* start *

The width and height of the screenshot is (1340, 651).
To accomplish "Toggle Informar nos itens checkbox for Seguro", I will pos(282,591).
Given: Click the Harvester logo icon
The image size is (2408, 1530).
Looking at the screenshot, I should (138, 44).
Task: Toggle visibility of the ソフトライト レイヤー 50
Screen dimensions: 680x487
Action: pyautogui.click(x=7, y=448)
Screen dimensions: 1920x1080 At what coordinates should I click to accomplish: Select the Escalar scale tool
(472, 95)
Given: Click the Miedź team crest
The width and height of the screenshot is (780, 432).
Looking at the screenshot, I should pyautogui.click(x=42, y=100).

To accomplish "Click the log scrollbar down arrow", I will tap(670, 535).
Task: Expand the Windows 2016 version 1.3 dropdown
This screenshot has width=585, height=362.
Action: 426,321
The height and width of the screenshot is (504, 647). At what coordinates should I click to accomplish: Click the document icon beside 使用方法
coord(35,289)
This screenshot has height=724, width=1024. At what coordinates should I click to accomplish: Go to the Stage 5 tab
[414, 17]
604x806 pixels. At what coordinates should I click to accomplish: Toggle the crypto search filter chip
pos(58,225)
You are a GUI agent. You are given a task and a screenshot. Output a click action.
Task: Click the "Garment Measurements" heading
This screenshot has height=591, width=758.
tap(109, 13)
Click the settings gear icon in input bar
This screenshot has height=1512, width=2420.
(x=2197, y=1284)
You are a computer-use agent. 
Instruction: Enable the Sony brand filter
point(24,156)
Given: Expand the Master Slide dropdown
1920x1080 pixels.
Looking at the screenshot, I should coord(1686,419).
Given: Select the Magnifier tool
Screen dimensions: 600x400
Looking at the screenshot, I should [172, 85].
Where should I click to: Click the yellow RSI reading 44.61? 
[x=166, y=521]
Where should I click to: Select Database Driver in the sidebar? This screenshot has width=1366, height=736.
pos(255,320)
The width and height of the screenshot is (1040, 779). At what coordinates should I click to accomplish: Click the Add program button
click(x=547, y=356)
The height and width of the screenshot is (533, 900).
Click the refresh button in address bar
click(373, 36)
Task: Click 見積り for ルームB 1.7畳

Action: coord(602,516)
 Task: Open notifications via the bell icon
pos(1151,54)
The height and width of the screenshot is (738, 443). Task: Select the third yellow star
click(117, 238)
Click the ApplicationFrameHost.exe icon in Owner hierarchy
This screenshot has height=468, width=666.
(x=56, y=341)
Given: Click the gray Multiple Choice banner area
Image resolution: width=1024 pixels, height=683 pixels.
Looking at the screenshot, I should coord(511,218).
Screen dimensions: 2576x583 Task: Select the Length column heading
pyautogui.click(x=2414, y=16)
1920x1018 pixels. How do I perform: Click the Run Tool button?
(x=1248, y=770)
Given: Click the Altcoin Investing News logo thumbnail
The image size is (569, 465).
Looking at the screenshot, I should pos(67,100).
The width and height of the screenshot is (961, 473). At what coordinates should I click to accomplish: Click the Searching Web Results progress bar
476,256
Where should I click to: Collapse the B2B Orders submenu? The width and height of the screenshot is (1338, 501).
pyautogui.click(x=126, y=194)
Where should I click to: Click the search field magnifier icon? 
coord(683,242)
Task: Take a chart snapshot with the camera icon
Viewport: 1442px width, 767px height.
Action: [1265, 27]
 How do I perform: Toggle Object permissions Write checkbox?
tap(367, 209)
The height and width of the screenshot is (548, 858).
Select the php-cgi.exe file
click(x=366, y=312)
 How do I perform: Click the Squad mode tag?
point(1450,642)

* end *

**THE REQUEST**
Reproduce, word for word, the part of the listing that opens with the line containing "1920x1018 pixels. How" and closes with the final line of the listing.

**WRITTEN RESPONSE**
1920x1018 pixels. How do I perform: Click the Run Tool button?
(x=1248, y=770)
Given: Click the Altcoin Investing News logo thumbnail
The image size is (569, 465).
Looking at the screenshot, I should pos(67,100).
The width and height of the screenshot is (961, 473). At what coordinates should I click to accomplish: Click the Searching Web Results progress bar
476,256
Where should I click to: Collapse the B2B Orders submenu? The width and height of the screenshot is (1338, 501).
pyautogui.click(x=126, y=194)
Where should I click to: Click the search field magnifier icon? 
coord(683,242)
Task: Take a chart snapshot with the camera icon
Viewport: 1442px width, 767px height.
Action: [1265, 27]
 How do I perform: Toggle Object permissions Write checkbox?
tap(367, 209)
The height and width of the screenshot is (548, 858).
Select the php-cgi.exe file
click(x=366, y=312)
 How do I perform: Click the Squad mode tag?
point(1450,642)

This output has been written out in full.